- Coombabah, Queensland Australia

Information
- Type: State primary school
- Motto: Strive To Achieve
- Established: 1981
- Principal: Murray Gleadhill
- Enrolment: 729 (2023)
- Campus: Oxley Drive
- Website: Official site

= Coombabah State School =

The School's newsletter.

Coombabah State School is a public co-educational primary school located in the City of Gold Coast suburb of Coombabah, Queensland, Australia. It is administered by the Department of Education, with an enrolment of 729 students and a teaching staff of 54, as of 2023. The school serves students from Prep to Year 6 in the suburbs of Hope Island, Paradise Point, Hollywell, Runaway Bay and Coombabah.

== History ==
The school opened on 27 January 1981 to service the growing population in the area north of Biggera Waters. Classes began at the start of 1981 and were held at Biggera Waters Primary School until the present facilities were constructed. A few months later, Coombabah State relocated to the current school grounds. Coombabah State School was officially opened by Ivan Gibbs on 14 November 1981.

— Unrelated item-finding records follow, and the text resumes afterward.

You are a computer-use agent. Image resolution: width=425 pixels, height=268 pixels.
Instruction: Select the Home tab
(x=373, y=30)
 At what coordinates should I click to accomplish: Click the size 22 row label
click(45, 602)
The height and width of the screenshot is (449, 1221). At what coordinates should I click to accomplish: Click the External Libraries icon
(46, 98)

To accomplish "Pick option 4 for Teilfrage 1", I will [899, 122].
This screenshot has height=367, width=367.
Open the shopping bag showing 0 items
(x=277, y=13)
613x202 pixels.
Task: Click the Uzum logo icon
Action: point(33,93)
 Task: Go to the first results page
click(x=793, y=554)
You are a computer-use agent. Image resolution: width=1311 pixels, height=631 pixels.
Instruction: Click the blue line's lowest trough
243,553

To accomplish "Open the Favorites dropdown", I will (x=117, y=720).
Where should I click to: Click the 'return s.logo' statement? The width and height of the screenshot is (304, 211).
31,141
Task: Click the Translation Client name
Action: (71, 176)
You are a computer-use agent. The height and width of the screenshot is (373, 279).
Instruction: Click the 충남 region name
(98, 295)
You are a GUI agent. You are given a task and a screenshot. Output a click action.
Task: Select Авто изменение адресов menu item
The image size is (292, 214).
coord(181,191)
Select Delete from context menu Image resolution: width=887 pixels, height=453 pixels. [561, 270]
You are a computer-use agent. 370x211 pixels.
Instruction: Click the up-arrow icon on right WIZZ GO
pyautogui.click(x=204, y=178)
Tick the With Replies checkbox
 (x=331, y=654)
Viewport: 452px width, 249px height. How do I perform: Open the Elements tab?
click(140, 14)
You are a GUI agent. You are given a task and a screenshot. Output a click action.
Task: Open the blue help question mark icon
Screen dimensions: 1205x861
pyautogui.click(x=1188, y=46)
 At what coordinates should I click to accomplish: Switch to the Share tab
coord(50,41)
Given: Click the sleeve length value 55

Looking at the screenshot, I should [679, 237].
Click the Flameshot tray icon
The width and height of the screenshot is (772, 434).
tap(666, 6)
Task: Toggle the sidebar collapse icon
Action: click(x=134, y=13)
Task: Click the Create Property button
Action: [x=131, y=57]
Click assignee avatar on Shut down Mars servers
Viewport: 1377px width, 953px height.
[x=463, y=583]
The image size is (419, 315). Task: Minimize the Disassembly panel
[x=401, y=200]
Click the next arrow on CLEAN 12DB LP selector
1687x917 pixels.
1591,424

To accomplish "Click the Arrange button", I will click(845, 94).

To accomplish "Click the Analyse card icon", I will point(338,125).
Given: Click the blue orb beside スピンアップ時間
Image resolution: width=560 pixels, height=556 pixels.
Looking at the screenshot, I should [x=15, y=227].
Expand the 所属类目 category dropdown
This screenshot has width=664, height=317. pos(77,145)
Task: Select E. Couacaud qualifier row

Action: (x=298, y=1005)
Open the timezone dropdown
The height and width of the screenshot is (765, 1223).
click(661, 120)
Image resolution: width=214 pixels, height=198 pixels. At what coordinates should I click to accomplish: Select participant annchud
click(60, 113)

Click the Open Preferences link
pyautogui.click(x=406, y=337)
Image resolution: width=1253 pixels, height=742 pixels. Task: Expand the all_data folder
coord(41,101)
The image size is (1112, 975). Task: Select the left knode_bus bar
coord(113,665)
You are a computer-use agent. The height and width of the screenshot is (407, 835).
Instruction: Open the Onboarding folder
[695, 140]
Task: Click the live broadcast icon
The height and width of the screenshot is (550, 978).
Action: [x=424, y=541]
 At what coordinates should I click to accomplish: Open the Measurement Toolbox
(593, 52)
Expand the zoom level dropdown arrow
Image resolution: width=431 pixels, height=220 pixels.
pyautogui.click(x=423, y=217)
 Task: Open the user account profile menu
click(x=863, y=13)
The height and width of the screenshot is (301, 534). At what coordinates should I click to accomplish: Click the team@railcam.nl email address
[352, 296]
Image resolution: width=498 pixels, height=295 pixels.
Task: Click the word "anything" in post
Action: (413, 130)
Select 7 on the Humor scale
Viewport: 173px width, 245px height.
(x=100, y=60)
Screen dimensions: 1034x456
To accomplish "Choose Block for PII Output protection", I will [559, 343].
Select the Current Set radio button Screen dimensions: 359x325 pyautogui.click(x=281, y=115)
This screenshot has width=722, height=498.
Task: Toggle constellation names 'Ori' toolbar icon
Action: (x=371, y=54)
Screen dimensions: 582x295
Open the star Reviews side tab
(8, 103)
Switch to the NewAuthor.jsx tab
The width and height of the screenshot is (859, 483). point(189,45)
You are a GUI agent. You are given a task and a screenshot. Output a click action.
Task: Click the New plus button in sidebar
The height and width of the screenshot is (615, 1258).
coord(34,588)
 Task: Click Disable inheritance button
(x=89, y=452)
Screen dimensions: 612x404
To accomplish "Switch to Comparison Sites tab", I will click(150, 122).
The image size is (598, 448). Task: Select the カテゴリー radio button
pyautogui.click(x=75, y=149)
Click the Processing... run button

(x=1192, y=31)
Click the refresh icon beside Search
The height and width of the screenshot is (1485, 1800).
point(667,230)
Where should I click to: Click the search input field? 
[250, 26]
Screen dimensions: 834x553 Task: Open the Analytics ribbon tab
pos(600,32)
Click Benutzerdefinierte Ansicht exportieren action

Truancy was identified as a problem for Gold Coast schools, with typically 150 students at Coombabah State being absent each day in August 2009.

== Features of the curriculum ==
- Instrumental music program and a number of performing groups including Band, String Orchestra, Beginner's Strings, and Junior and Senior Choirs. At the 2005 Gold Coast Eisteddfod each of the groups that the school entered were placed, winning four places and a highly commended.
- Japanese culture and language studies in years 6–7.
- Advanced Learning Technology program including use of the Internet. The school was an early innovator in the use of classroom computers, including Logo and laptops.
- The school has two time capsules.
- Integrated studies, comprising society and environment, science, technology, and the arts are taught in all classes throughout the school and are structured around real life learning.

==Notable alumni==
- Scott Sattler, Rugby league player and manager.